Tangerang Selatan, 17 Mei 2026 – Kementerian Pemuda dan Olahraga (Kemenpora) menegaskan pentingnya kompetisi bola basket tingkat pelajar SMA, High School Basketball Championship (HSBC) 2026, sebagai salah satu pilar utama dalam pembinaan bibit-bibit atlet bola basket di Indonesia. Ajang ini dianggap sangat membantu pemerintah dalam upaya menemukan dan mengembangkan talenta muda.
Plt. Asisten Deputi Tenaga dan Organisasi Keolahragaan Prestasi Deputi Bidang Peningkatan Prestasi Olahraga Kemenpora, Leny Kurnia, menyatakan harapannya agar kompetisi HSBC dapat terus berlanjut.
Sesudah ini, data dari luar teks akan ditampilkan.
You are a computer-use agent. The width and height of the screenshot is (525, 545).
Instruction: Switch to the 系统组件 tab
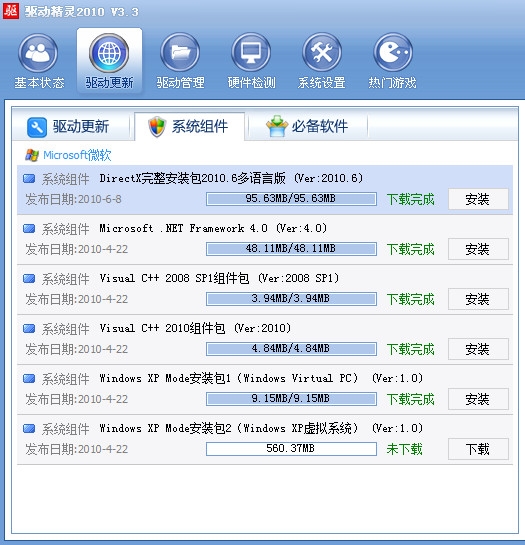189,127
Menurutnya, ajang seperti ini merupakan jalur vital untuk menjaring atlet-atlet potensial, khususnya dalam cabang olahraga bola basket.
HSBC 2026 baru saja merampungkan babak final nasionalnya di Tangerang Selatan pada 13-17 Mei. SMA Jubilee Jakarta berhasil mengukir prestasi gemilang dengan mengawinkan gelar juara kategori putra dan putri. Kemenangan ini sekaligus mengantarkan mereka meraih tiket untuk mewakili Indonesia di Kejuaraan Bola Basket Asia Pasifik U18 di Singapura, yang akan berlangsung pada 22-26 Juni mendatang.
Peran Penting HSBC dalam Pembinaan Atlet Muda
Kemenpora senantiasa memberikan dukungan penuh terhadap berbagai ajang olahraga yang mampu mewadahi pembinaan bibit-bibit atlet bertalenta. HSBC 2026 menjadi salah satu kompetisi yang sangat diapresiasi karena perannya dalam proses ini.
Leny Kurnia menambahkan bahwa HSBC 2026 tidak hanya sekadar turnamen, melainkan juga menjadi ajang seleksi penting untuk mencari wakil Indonesia di Kejuaraan Bola Basket Asia Pasifik U18 di Singapura. Keberadaan turnamen berkualitas seperti ini dinilai sangat menunjang perkembangan atlet muda yang siap bersaing di level internasional.
Kompetisi HSBC juga sejalan dengan Desain Besar Olahraga Nasional (DBON) yang telah memuat 21 cabang olahraga unggulan dan prioritas, salah satunya adalah bola basket. Hal ini menunjukkan komitmen pemerintah dalam mengembangkan potensi olahraga di tanah air melalui jalur yang terstruktur dan berkelanjutan.
Dukungan Berkelanjutan Kemenpora untuk Olahraga Pelajar
Kemenpora terus mendukung ajang antarpelajar sebagai bagian integral dari pembinaan berjenjang. Tujuan utamanya adalah untuk mempertemukan atlet-atlet potensial dari berbagai daerah.
Selain HSBC, Kemenpora juga memiliki program pembinaan sendiri seperti Popnas dan Pra-Popnas, yang juga merupakan kejuaraan antarsekolah. Program-program ini dirancang untuk memastikan adanya regenerasi atlet secara berkelanjutan dari tingkat dasar.
Pemerintah, melalui Kemenpora, juga memberikan apresiasi dan penghargaan kepada atlet berprestasi melalui program beasiswa. Program ini mencakup pembiayaan pendidikan dari jenjang S1, S2, hingga S3 bagi atlet yang berprestasi di level internasional. Saat ini, Kemenpora sedang menjajaki kerja sama dengan Kementerian Pendidikan Tinggi, Sains, dan Teknologi (Kemendiktisaintek) untuk beasiswa S1 bagi atlet berprestasi, dengan pembiayaan penuh untuk membangun ekosistem olahraga di luar.
Babak final nasional HSBC 2026 diikuti oleh 10 tim dari delapan sekolah, terdiri dari tujuh tim putra dan tiga tim putri. SMA Jubilee Jakarta berhasil meraih gelar juara untuk kedua kategori tersebut, menunjukkan dominasi mereka dalam kompetisi ini.